米PhRMA・BIO報告書 欧州の薬価抑制策は研究開発を阻害 結果的に画期的医薬品へのアクセス障壁に
公開日時 2021/11/30 04:50
米国研究製薬工業協会(PhRMA)と米バイオ産業協会(BIO)は11月23日、欧州各国政府による薬価管理制度は、医薬品業界の研究開発を阻害し、結果的には患者の画期的医薬品へのアクセスの障壁となるとの報告書を発表した。

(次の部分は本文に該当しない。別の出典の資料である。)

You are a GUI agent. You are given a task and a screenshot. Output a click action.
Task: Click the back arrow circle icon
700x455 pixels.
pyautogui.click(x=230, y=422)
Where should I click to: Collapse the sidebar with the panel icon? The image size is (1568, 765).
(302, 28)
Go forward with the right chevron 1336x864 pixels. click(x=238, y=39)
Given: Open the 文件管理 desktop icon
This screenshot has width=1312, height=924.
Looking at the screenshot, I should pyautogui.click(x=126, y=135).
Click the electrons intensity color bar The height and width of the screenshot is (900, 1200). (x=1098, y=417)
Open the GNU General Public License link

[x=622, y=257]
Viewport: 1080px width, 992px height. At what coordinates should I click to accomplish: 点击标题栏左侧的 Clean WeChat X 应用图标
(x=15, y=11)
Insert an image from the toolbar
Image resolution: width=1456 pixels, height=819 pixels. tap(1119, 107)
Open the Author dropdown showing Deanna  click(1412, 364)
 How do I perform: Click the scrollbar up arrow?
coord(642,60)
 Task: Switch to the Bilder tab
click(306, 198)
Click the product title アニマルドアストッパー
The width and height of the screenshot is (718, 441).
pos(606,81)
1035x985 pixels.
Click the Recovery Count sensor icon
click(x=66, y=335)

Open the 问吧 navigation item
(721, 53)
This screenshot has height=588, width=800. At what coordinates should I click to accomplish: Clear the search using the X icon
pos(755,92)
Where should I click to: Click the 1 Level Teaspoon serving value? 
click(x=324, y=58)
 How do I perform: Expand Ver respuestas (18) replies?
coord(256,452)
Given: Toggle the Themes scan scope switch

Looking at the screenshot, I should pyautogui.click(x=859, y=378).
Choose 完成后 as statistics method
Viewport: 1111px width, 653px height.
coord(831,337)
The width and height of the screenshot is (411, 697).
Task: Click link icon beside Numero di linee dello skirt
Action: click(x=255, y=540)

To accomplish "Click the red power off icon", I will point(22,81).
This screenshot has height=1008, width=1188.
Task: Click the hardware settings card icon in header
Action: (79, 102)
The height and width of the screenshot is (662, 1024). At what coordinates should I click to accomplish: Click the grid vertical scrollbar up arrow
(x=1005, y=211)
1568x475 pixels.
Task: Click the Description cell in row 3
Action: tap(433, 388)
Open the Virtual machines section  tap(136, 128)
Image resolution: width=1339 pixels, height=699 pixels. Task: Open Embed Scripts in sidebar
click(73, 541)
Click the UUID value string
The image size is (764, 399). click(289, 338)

◎ベンチャーキャピタル投資が14%減少、バイオテクスタートアップ企業への投資が9%減少など
報告書のサマリは以下の通り。▽欧州では、米国と比べ、ベンチャーキャピタル投資が14%減少(初期段階研究投資が10%減少、後期段階研究投資が17%減少)、バイオテクスタートアップ(新興)企業への投資が9%減少、▽2019年までのEUにおける後期段階ベンチャーキャピタル投資は、米国の3%に過ぎない、▽2003~19年までに米国のバイオテク投資は、6倍に増加したが、欧州ではほとんど変化していない、▽2020年における年間の米国バイオテクスタートアップ企業(総数)の占める業界におけるシェアは、欧州の同企業シェアの約3倍-という内容。
◎PhRMA・Jenny Bryant上級副理事長「患者は新規治療法にアクセスできない」
PhRMAのJenny Bryant上級副理事長(政策および研究担当)は、「この新たな分析は、政府が医薬品の価格設定をしていると患者は新規治療法にアクセスできず、長く待たされるという世界中で見る姿を確認させるものだ。過去数十年、我々が欧州において見てきたように他の国に投資と仕事が流出し経済も困窮する」と述べた。そのうえで、「リスクがあるにもかかわらず、政府による価格設定は、議会で検討されている薬価管理制度プランの重要な部分を占めている。それよりもむしろ、政策立案者は、イノベーションを犠牲にすることなく患者の負担を減少させる政策に集中すべきである」と訴えた。
◎BIO・John Murphy最高政策責任者「画期的医薬品創製を阻害する」
BIOのJohn Murphy最高政策責任者(CPO)は、同報告書は画期的医薬品創製を阻害することを示したと述べたうえで、「私は、立法者らが、将来の薬価提案を検討するときに、この知見と米国の患者へのネガティブな影響を考慮することを望みたい」と話した。
今回の報告者は現在、米議連邦議会においてメディケア(公的高齢者保険)で給付する薬剤について政府に価格交渉権を持たせるという薬価抑制策が論議されており、それを業界としてけん制するための動きと見られる。なお、研究はPhRMAとBIOが、ヘルスケア関連コンサルタント企業Vital Transformationに委託研究した。